John Streufert, director of the National Cyber Security Division at the Department of Homeland Security, is helping guide a massive DHS effort to standardize government security protections. (Mike Morones / Staff)
There’s a lot riding on the Homeland Security Department’s new $6 billion cybersecurity contract.
DHS has committed $185 million this year to fund the initial roll out of monitoring tools capable of firing billions of automatic security inspections across civilian networks every 24 to 72 hours. DHS has additional funding budgeted for at least the next two years, pending congressional approval.
“We need tools to automate security testing and specialized experts to make those tools effectively operate and interpret the results,” said John Streufert, who leads DHS’ Continuous Diagnostics and Mitigation (CDM) program. “It’s how we make the repairs,” Streufert said. “In tightening budgets under sequestration, we are trying to make that repair labor more efficiently applied.”
While many agencies today use network scanning tools to detect rogue devices, flawed software applications and other security risks, the technical capabilities vary. So does the departments’ in-house expertise to diagnose and fix those flaws.
DHS’ goal: Standardize security protections across the government over the next three years.
“Agencies are trying to manage threats in real time,” said Andy Maner, a managing partner with IBM. “That is the goal of this vehicle.”
Key to that will be equipping agencies with both tools and experts through a $6 billion, five-year contract it awarded to 17 vendors earlier this month. The General Services Administration awarded the blanket purchase agreement on behalf of DHS, and GSA will charge agencies a 2 percent fee to use the contract.
Funding for monitoring
DHS is now developing task orders on behalf of civilian agencies as part of the first phase of the CDM program. Agencies can also place task orders using their own funding and contracting officers, according to DHS. State and local governments can also work through GSA to use the contract.
Under the contract, DHS will fund operations of the scanning tools or sensors at the basic network level, while agencies will have to fund monitoring tools for mission and custom applications. Funds for remediating security problems will also come out of the agencies’ budgets, Streufert said.
Until now, the administration’s push for agencies to bolster continuous monitoring has been an unfunded mandate, said Niels Jensen, regional vice president of federal sales at ForeScout. “Now, not only is there a mandate but Streufert has done a good job working with the administration and making sure there is funding.”
ForeScout offers a software solution that can detect devices on an agency’s network and determine if the device is properly configured in line with agency policy. Nearly a dozen of the 17 vendors DHS selected have included ForeScout’s offering as part of their wider suite of tools.
While use of the contract is not mandated, Jensen said the DHS program is “very much a top-down” initiative that the administration expects will assist agencies in meeting security goals.
“There are many observers of the federal government that expected substantial resistance to adopting the CMD program and, without the facts available to them, made some characterizations that things were going slower than they actually were,” Streufert said.
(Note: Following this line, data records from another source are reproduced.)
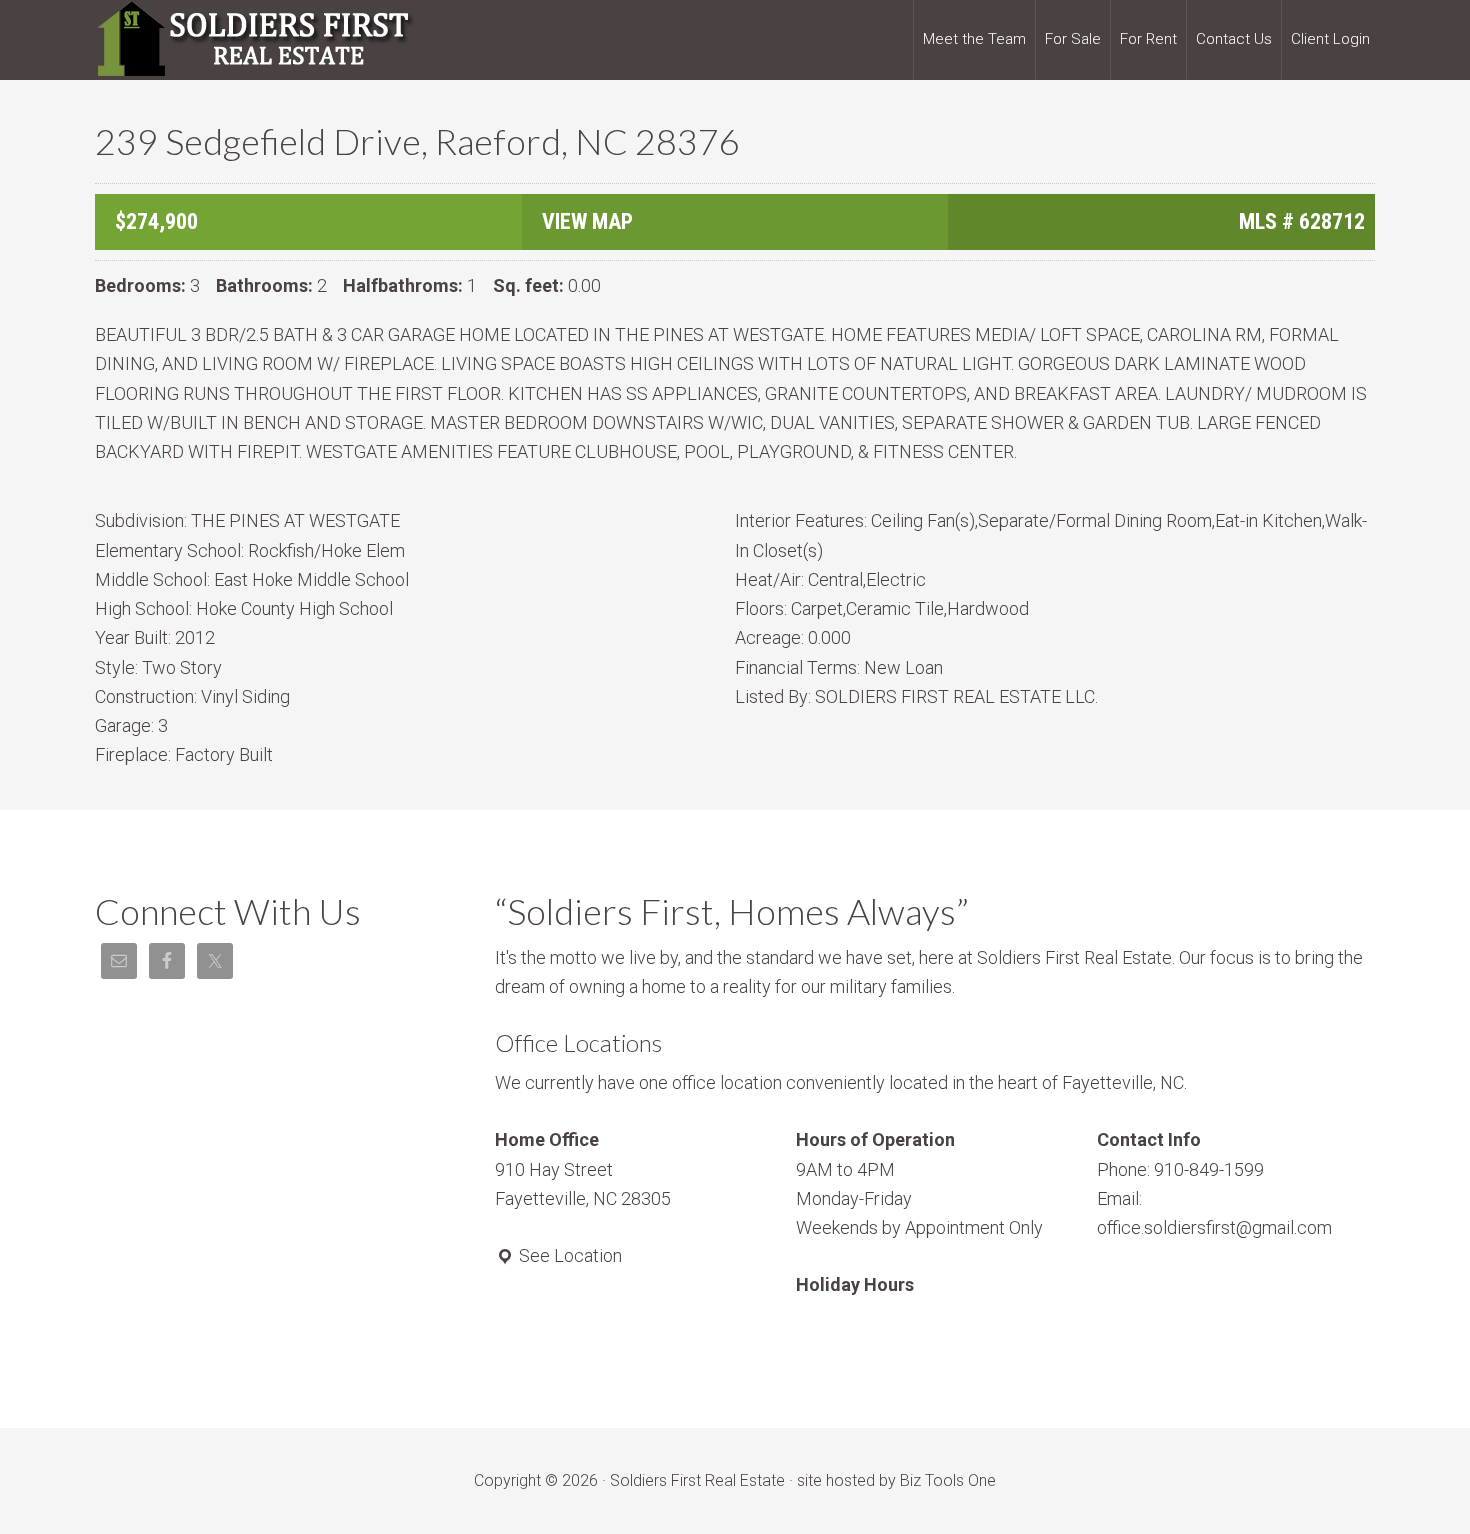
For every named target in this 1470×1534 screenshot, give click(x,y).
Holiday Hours (855, 1284)
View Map (587, 221)
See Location (568, 1255)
So far, most large civilian agencies have agreed to use the contract, with the exception of the GSA, he said. Because of internal issues, including some technical challenges, GSA has not made a formal agreement to use the contract, but Streufert expects the agency will do so next fiscal year
“We have a substantial portion of the entire government covered now,” said Streufert, noting that the 21 largest civilian agencies represent more than 90 percent of the federal workforce.
The program will roll out in three phases, starting with a focus on managing all hardware and software that has access to agency networks and managing known vulnerabilities and preventing unauthorized programs from operating on the network. The second phase will include the roll out of tools to determine who uses the systems and when and the role of that account user. Phase three will offer capabilities for responding to cyber incidents.
A separate contract will be awarded for a dashboard, which will provide agencies a more comprehensive view of their security risks, Streufert said. Based on past experience running continuous monitoring programs at the State Department, he said it takes about that long to understand how to use the new tools and address any false positives from security scans.
“Our strongest objective is to diagnose what those cyber flaws are and leave the data at the department and agency on the detailed level and not move that sensitive information of the content of information that is being protected to the Department of Homeland Security,” Streufert said. “Instead, what we’re worried about on a macro level is how many of the doors are unlocked of the 2.2 million personal computers of the civilian government.”
Embedded into the dashboard will be a method for calculating security risks to help agencies track risks numerically, weight their severity and interpret actionable reports so they can better prioritize which problems to tackle first.
“The actual practices of how [agencies] measure risk will be worked out over time,” Streufert said. “We’re not grading our security in terms of pass/fail but looking at our precise results.”